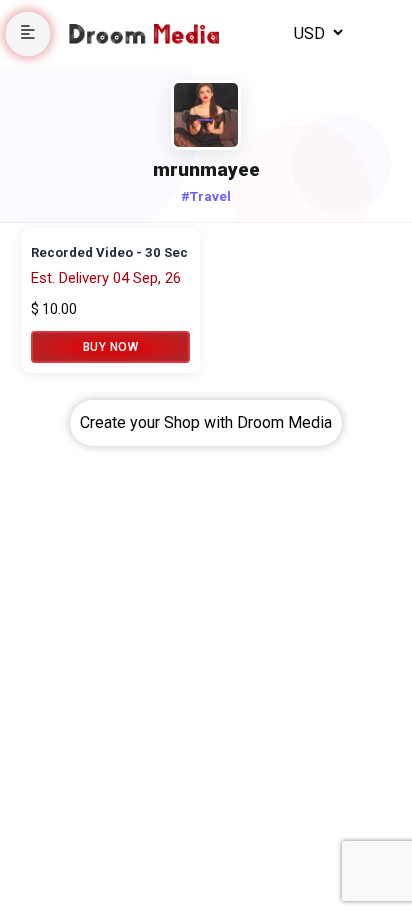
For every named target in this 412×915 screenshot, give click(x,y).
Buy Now (111, 347)
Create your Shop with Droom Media (206, 422)
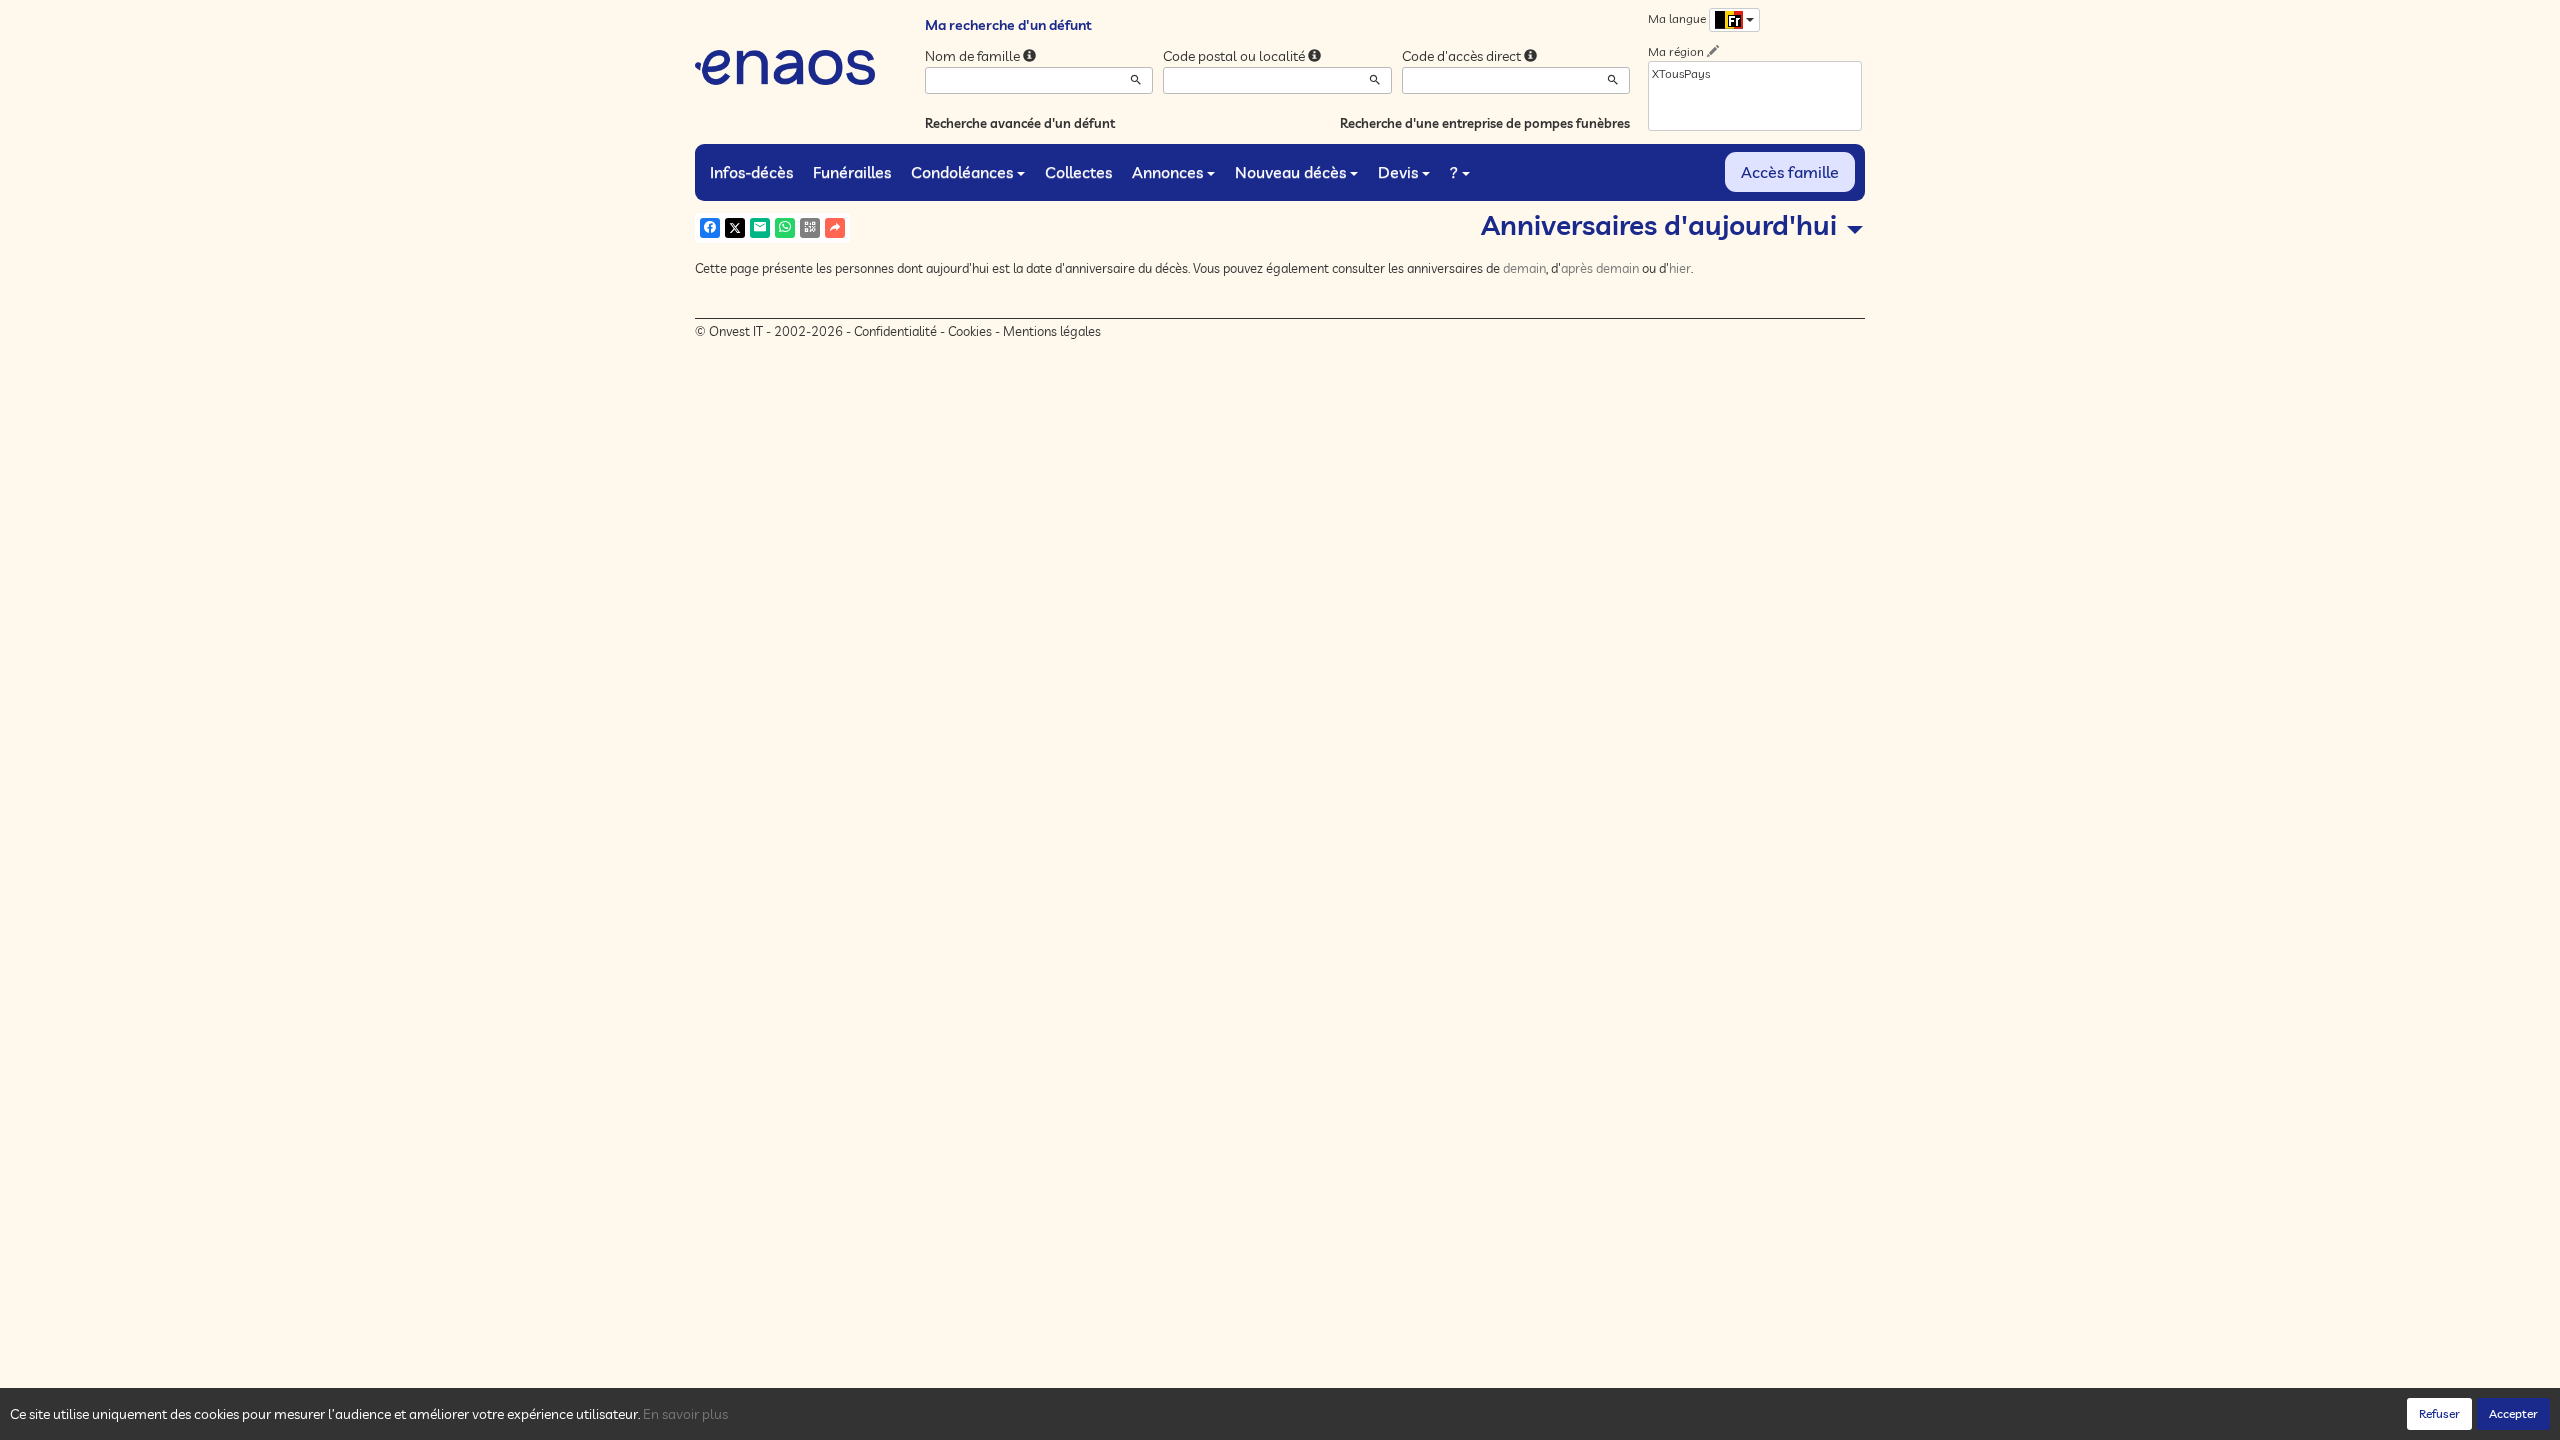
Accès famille (1790, 172)
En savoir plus (685, 1414)
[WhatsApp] (785, 228)
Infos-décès (751, 172)
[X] (735, 228)
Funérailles (852, 172)
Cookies (970, 331)
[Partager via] (835, 228)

> Work item
Exactly the lines from the one containing "[WhatsApp] (785, 228)" through the last line of the material above are to be returned, with nothing else.

> Reply
[WhatsApp] (785, 228)
Infos-décès (751, 172)
[X] (735, 228)
Funérailles (852, 172)
Cookies (970, 331)
[Partager via] (835, 228)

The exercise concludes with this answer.